:: Page extract ::
How Sean Monahan made his name, won over a fan base, and built an enduring legacy in Calgary

F or those outside the city of Calgary, there’s one name synonymous with the past decade of Flames hockey: Johnny Gaudreau.

But for the locals — those who’ve sat in the Saddledome nosebleeds and swapped Red Mile stories at the Varsity ODR; those who remember when Melrose was still Melrose — before Johnny, there was Mony.

Walk through the Dome on game night, gaze up into the ‘C of Red,’ and you’ll spot as many No. 23’s as 13’s on the backs of the jerseys milling about. You’ll hear as many stories of marquee Mony game-winners from the good old days as ones about those potted by his star linemate. Because while the wider hockey world might only have ever seen Sean Monahan as the stoic sidekick to the high-flying Gaudreau, in the city in which he made his name, Monahan meant so much more.

To understand why, you have to flip back through the pages of the Flames’ story, back before Gaudreau, before Sam Bennett and Matthew Tkachuk. Back to 2013-14, when the city was still figuring out how to navigate life without its beloved franchise legend. There was no sense then of the revival that would come, of the youth movement that would take hold. There was just a No. 12-shaped hole in the locker room, and a kid named Sean.

This is the story of how Monahan helped fill that void, how he made his name and won over a city, as told by those who were right there with him as he did it.


After nearly two decades in a Flames sweater, the final 10 years with the ‘C’ stitched to his chest, a 2013 trade to Pittsburgh put an end to Jarome Iginla’s iconic run in Calgary. In his absence, the city found itself preparing for a new season unsure what exactly the Flames would look like without No. 12 leading the way.
:::
● **Written request**
Continue the article about Sean Monahan's years in Calgary, starting after its last sentence. The records that come next are separate material and have no connection to the article on Sean Monahan.
:: Record list ::
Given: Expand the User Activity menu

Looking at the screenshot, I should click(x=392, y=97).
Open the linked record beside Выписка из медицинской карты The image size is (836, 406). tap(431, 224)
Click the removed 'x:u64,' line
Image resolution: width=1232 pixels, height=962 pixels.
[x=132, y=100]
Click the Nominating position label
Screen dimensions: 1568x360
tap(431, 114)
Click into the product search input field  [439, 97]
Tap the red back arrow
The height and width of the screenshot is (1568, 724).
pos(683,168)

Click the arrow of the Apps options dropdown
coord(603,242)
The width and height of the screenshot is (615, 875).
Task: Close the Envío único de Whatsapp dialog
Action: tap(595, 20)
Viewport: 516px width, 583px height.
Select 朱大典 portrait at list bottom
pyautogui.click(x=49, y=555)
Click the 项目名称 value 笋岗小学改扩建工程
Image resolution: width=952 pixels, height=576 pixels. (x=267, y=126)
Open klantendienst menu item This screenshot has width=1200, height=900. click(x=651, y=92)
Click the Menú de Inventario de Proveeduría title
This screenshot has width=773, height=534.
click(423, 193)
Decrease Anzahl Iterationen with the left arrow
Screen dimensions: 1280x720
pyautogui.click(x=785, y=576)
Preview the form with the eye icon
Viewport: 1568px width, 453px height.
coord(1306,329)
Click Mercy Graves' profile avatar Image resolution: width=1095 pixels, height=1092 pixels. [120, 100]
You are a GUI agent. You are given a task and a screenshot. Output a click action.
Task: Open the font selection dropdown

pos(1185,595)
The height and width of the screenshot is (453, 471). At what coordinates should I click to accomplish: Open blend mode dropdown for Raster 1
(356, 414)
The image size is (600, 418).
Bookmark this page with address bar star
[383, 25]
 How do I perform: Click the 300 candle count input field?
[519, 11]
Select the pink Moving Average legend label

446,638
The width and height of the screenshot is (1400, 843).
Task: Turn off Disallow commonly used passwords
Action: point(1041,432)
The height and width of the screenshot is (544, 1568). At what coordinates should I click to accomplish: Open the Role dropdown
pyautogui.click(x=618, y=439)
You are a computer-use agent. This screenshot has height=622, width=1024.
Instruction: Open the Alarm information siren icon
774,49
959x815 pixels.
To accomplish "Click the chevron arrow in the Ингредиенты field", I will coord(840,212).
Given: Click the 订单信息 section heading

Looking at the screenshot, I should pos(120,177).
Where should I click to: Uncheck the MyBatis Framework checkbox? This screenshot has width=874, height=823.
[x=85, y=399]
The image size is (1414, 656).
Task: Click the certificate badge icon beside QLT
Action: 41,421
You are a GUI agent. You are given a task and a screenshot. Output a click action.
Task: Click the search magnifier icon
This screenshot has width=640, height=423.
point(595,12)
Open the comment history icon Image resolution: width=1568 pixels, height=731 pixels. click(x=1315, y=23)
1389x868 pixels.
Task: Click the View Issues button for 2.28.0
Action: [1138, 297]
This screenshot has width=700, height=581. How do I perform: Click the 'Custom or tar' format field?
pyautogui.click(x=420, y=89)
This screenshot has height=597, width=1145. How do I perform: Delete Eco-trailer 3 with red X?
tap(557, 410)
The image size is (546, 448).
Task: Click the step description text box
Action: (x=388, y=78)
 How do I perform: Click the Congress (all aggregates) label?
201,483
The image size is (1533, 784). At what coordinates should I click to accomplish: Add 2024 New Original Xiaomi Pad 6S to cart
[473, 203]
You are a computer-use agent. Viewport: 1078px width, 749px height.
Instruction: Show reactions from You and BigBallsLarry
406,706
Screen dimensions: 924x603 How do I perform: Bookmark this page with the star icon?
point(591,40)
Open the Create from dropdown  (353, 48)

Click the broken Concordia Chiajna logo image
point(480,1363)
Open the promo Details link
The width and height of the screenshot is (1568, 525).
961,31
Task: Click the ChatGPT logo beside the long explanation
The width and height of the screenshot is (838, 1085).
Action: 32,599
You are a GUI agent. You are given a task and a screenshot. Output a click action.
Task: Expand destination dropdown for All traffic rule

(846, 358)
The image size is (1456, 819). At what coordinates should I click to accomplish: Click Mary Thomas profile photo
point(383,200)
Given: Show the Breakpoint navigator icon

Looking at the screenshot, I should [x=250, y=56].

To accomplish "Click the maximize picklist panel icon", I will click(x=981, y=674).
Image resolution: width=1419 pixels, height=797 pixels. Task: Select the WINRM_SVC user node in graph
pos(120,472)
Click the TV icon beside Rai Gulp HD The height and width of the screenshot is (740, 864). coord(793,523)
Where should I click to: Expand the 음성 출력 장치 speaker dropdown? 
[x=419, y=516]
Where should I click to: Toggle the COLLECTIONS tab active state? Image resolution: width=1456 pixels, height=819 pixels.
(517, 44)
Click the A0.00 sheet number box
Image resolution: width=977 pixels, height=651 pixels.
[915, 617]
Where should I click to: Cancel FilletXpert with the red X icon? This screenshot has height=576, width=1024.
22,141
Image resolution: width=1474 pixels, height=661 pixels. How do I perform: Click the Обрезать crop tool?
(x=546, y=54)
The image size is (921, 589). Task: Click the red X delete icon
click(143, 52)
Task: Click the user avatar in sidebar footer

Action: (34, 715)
:::
● **Solved exercise**
CRAIG CONROY, Former Flames player, current Flames assistant GM: It was weird. ‘Uncertainty’ really would be the word I’d use, because, just, people didn’t know what to expect. They weren’t quite sure. Jarome was here for so long and he was really the focal point, him and Kipper [Miikka Kiprusoff].

MATT STAJAN, Flames forward, 2009-18: It was definitely a change. Bob Hartley came in, Jarome had left, Alex Tanguay had left.

MARK GIORDANO, Flames defenceman, 2004-21: Iggy, Kipper, Jay Bouwmeester — a bunch of guys moved on.

STAJAN: It was kind of a new era for the Flames.

LANCE BOUMA, Flames forward, 2010-17: It was different. It was a big change for Calgary, definitely, not having Jarome around. We were younger guys at that time.

TJ BRODIE, Flames defenceman, 2010-20: It was one of those years that you didn’t really know what to expect.

With the sixth-overall pick in the 2013 NHL Draft, the Flames selected Monahan from the OHL’s Ottawa 67’s. As preparations began for that 2013-14 season, the teenager arrived in Calgary for his first big-league training camp — and never looked back.

GIORDANO: Mony came into camp — at the start of camp, [the plan was] he was going back to junior for sure. And he didn’t give them a choice, because he played so well.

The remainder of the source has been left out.